TASK PROMPT:
In the records below, find each line holding the word "navigation" and copy it.

PROVIDED RECORDS:
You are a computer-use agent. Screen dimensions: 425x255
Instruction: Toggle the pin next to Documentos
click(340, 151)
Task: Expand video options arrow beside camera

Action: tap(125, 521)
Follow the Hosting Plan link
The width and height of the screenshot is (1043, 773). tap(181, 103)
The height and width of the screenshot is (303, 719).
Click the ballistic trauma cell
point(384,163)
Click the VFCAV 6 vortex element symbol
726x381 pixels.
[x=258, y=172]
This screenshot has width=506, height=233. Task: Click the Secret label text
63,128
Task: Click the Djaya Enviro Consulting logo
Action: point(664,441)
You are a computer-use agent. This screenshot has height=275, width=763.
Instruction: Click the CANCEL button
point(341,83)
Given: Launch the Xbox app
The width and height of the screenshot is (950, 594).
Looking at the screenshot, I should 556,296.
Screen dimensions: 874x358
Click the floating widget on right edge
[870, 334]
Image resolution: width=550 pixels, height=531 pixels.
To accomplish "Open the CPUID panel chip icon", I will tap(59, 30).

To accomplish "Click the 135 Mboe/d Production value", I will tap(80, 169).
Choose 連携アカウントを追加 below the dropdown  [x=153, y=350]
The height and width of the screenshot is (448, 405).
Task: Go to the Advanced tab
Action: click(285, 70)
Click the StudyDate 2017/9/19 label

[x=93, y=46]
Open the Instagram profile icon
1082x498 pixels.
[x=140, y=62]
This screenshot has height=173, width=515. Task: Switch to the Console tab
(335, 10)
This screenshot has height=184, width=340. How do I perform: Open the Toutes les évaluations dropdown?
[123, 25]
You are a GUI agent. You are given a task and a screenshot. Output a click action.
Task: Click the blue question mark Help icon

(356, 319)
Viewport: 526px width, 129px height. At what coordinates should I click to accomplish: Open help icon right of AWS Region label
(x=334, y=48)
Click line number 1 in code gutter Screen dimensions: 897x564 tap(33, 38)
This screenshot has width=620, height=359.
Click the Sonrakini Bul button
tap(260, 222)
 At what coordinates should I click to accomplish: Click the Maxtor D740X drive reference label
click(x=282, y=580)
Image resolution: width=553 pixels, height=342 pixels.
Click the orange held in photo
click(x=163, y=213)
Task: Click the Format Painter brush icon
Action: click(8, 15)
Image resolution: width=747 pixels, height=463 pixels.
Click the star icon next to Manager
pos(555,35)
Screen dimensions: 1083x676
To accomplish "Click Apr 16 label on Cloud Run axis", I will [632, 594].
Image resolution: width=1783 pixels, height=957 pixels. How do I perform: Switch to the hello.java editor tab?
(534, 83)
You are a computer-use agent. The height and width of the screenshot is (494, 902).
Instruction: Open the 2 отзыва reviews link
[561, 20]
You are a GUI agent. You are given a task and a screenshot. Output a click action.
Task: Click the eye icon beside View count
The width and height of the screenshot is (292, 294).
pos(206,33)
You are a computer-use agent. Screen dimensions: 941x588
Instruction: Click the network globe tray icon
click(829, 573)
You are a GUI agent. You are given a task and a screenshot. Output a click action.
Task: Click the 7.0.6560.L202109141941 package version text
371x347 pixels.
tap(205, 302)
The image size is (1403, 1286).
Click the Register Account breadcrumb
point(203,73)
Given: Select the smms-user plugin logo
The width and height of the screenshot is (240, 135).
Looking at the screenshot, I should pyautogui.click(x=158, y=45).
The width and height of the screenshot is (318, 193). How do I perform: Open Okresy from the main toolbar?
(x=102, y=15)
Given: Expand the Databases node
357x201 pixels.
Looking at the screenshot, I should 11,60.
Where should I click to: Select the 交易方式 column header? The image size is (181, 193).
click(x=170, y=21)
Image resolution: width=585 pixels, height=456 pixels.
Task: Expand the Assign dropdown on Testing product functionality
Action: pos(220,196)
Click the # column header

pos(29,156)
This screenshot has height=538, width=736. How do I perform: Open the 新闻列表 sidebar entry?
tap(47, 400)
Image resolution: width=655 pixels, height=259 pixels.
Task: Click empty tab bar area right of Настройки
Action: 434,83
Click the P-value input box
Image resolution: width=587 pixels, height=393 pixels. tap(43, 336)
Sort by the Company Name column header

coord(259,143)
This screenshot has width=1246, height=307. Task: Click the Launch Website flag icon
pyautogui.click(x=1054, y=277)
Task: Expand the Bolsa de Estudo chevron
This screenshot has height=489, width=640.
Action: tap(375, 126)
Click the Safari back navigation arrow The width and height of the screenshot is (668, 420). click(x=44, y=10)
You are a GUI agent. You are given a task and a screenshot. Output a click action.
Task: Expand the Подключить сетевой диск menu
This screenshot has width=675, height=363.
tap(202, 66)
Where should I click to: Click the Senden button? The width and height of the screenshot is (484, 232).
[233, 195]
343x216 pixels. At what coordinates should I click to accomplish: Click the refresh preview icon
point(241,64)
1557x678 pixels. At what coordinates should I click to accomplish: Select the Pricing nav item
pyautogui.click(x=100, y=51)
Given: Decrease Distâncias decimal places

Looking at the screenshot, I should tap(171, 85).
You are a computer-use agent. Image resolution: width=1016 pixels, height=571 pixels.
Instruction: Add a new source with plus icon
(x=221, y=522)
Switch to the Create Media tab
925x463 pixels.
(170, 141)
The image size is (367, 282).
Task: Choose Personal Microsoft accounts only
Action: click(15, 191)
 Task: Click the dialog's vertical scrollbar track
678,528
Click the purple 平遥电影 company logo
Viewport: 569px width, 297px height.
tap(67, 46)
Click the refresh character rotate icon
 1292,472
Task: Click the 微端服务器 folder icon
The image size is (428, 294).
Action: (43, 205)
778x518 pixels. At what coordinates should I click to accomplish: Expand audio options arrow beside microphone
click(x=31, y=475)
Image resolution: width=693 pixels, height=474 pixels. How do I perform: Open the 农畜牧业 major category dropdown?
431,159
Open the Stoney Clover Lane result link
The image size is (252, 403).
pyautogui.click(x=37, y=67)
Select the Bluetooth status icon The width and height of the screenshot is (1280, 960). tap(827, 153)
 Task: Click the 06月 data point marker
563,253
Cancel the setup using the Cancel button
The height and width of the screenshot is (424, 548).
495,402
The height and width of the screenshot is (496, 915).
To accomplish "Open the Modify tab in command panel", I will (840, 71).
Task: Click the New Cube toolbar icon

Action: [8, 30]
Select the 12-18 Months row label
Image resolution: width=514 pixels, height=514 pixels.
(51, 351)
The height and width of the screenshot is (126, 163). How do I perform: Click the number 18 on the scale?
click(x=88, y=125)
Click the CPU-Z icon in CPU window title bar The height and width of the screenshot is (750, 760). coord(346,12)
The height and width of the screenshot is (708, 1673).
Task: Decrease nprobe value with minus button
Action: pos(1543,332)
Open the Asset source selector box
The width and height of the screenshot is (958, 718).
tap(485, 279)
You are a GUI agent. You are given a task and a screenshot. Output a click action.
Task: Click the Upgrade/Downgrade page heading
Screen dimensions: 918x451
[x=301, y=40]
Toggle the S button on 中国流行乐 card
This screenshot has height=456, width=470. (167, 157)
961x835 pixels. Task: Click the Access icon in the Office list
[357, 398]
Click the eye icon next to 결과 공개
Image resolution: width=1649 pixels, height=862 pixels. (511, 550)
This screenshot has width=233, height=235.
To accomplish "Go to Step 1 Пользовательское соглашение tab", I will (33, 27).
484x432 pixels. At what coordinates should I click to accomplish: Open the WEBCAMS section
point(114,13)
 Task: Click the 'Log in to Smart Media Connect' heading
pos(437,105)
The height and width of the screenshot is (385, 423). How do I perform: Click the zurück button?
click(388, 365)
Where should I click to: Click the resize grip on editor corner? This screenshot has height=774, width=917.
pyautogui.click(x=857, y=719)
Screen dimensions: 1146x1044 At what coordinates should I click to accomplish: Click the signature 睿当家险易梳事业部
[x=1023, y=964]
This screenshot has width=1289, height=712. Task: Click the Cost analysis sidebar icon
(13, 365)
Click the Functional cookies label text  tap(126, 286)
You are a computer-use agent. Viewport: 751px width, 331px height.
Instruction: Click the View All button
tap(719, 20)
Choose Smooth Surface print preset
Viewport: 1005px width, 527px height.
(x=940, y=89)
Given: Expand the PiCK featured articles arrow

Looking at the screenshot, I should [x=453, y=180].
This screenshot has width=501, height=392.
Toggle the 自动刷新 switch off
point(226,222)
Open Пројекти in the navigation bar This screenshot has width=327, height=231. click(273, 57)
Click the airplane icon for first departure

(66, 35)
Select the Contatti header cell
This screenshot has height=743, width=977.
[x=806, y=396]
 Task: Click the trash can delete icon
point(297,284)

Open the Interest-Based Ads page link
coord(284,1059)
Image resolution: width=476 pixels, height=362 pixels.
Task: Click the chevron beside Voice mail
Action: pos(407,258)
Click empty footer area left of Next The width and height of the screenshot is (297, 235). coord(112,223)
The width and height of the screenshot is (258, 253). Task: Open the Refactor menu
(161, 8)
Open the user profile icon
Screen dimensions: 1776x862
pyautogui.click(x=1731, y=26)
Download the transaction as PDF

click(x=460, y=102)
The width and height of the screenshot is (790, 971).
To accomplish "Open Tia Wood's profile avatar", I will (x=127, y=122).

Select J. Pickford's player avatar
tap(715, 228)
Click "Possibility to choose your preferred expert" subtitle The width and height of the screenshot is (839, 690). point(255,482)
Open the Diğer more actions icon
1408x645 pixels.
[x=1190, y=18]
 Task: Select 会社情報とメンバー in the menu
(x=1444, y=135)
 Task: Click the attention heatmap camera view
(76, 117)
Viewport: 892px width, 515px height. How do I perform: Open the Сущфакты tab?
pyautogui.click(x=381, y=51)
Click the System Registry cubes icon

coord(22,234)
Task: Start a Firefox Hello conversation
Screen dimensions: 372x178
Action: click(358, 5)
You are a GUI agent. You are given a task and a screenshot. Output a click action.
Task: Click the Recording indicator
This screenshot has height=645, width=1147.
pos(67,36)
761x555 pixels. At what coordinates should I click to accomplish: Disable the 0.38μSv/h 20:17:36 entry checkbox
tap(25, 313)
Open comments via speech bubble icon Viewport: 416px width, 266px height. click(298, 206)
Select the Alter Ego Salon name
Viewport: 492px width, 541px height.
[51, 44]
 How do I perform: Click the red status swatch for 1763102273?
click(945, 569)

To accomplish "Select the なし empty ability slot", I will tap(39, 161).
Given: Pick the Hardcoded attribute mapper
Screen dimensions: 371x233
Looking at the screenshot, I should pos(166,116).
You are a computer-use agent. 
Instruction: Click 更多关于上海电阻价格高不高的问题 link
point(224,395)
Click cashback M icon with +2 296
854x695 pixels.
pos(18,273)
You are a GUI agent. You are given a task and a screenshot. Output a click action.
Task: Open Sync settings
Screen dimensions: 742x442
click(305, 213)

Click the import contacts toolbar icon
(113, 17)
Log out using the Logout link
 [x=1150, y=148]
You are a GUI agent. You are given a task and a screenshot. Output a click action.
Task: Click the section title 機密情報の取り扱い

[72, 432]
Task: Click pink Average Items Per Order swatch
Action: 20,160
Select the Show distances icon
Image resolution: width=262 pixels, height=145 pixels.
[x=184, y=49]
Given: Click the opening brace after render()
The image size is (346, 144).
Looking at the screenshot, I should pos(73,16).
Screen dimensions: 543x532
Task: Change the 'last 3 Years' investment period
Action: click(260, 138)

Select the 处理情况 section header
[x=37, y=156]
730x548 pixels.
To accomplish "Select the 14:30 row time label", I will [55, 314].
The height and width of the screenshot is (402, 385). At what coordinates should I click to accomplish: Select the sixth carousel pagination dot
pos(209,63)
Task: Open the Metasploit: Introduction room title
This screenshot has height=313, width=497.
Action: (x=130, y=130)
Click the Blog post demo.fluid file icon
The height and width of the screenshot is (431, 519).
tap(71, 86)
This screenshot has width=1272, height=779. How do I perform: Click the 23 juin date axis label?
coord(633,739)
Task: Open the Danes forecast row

WRITTEN RESPONSE:
Click the Safari back navigation arrow The width and height of the screenshot is (668, 420). click(x=44, y=10)
Open Пројекти in the navigation bar This screenshot has width=327, height=231. click(273, 57)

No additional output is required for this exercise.